Employers anticipating a layoff of at least 50 workers must notify them in advance under the Worker Adjustment and Retraining Notification (WARN) Act. The law requires employers to provide 60 days’ notice of any location shutdown or reduction in force that includes 50 workers and represents 33% or more of the workers at the location.
The rules are specific. Employers with multiple locations don’t have to aggregate the numbers unless the locations are separate facilities within reasonable geographic proximity of one another and are used for the same purpose, plus share the same staff and equipment.
In other words, the more centralized theand direction and the more equipment and staff are shared between locations, the more likely a court will consider the separate locations to be part of the same operation.
Recent case: Trinidad Drilling operated multiple oil drilling rigs across Texas and Oklahoma. Each employed the same type of workers and used the same sort of equipment. Sometimes, workers were moved from one rig to another. Some supervisors managed several rigs.

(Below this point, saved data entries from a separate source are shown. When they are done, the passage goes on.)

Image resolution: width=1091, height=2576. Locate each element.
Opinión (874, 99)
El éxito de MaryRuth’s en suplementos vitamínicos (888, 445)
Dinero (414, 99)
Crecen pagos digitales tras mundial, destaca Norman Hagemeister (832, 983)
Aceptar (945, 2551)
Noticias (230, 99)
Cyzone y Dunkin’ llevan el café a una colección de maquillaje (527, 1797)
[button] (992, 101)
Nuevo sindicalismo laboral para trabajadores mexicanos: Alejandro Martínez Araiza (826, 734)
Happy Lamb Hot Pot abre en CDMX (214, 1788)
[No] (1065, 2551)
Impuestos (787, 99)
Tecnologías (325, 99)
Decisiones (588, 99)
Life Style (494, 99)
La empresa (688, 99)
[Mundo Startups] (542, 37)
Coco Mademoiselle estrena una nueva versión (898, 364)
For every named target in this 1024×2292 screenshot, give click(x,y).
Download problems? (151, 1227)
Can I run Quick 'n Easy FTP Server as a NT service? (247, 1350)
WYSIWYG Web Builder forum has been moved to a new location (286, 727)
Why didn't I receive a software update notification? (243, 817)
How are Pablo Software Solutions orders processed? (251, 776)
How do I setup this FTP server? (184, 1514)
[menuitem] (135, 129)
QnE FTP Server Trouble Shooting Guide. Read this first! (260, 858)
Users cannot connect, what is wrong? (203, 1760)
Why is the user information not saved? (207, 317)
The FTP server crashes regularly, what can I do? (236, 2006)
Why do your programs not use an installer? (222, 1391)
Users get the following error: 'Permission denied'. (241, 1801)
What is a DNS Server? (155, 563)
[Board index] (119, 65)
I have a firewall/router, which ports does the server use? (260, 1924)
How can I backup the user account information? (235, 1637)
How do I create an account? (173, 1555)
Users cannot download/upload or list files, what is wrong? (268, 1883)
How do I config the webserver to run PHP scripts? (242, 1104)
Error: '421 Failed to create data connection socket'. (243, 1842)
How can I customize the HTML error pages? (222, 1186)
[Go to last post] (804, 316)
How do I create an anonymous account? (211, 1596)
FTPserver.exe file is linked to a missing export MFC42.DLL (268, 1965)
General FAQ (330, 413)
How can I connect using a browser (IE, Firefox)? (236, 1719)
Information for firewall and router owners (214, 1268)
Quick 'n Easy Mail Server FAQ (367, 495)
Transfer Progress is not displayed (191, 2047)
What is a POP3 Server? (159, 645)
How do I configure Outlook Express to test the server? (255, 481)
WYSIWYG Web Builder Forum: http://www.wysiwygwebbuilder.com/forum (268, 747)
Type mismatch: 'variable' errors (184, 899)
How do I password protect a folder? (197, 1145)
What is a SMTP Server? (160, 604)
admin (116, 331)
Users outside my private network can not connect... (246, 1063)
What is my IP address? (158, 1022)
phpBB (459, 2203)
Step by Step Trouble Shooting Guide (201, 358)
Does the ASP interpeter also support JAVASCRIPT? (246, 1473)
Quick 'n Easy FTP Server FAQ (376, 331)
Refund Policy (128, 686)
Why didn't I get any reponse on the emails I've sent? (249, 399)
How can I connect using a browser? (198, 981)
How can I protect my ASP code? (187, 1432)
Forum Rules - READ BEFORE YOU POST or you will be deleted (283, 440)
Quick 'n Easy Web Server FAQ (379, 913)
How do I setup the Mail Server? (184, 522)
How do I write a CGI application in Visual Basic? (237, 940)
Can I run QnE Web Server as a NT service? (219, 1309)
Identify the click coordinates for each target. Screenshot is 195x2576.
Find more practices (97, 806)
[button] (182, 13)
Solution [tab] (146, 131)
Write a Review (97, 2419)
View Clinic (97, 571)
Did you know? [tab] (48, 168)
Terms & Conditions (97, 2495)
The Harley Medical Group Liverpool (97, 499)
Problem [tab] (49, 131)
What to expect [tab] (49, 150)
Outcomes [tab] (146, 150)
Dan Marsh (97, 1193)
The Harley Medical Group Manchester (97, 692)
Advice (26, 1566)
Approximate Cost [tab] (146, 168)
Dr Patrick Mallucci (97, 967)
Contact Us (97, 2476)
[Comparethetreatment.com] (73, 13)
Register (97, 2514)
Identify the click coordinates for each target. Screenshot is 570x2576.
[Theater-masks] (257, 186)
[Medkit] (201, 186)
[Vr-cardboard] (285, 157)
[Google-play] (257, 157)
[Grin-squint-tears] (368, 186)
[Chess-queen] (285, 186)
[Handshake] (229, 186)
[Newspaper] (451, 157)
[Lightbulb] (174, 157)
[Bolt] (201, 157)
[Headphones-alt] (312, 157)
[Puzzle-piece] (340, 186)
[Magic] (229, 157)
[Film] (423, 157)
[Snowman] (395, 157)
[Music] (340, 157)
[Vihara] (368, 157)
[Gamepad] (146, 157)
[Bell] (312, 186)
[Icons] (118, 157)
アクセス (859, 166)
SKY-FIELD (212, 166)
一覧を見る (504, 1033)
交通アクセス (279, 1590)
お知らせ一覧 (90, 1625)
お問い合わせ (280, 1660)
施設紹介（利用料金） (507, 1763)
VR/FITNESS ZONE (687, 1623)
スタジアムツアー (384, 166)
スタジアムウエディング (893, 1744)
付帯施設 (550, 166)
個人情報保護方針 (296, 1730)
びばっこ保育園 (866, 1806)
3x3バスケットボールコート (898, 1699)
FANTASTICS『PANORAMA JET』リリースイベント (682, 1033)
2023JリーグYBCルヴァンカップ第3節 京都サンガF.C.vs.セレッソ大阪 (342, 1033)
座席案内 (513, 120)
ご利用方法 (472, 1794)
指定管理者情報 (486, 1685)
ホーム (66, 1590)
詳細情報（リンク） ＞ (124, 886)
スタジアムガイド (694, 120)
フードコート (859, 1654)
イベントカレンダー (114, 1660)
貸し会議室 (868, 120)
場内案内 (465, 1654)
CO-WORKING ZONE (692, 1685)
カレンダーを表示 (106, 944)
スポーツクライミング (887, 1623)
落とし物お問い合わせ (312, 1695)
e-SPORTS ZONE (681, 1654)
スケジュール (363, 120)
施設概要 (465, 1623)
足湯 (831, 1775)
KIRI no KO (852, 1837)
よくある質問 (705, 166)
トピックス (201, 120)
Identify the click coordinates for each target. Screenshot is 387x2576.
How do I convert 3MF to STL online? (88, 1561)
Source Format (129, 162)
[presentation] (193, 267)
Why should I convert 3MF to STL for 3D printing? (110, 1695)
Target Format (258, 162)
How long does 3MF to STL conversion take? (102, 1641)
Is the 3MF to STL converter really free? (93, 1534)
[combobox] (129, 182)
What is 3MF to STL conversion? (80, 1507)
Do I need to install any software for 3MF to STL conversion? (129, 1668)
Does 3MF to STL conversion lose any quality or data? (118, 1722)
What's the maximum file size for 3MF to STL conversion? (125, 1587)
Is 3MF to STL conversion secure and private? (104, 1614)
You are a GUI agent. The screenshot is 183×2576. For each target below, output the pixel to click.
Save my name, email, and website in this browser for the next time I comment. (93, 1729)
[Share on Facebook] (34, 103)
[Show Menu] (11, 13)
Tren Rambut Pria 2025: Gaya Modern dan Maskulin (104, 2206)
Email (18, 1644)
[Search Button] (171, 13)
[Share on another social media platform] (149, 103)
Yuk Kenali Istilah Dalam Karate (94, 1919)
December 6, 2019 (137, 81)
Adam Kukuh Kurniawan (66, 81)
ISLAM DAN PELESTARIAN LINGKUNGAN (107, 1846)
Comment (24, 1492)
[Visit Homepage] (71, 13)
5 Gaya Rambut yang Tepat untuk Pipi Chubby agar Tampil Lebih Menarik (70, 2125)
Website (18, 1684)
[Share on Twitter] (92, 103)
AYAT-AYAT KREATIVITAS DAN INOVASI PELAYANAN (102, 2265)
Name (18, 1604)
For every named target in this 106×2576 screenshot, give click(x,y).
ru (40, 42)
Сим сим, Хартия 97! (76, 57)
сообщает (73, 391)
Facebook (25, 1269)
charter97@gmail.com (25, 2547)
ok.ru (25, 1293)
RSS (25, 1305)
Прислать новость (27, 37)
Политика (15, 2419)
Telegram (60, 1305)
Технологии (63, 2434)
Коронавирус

More than 50 workers were laid off at three different rigs in Texas and Oklahoma. None received a WARN notice.
They sued, alleging that since more than 50 workers had been terminated, the company violated the law and owed them back pay, plus penalties.
But they weren’t able to prove that the three operations were essentially one. While there was some overlap in management, the rigs weren’t in close proximity to one another. Plus, none of the employees worked at multiple locations. The case was dismissed. (Sisney v. Trinidad Drilling, No. 15-CV-132, WD TX, 2017)
Final note: Before laying off many employees at separate locations, consider whether the locations could be considered one for WARN purposes.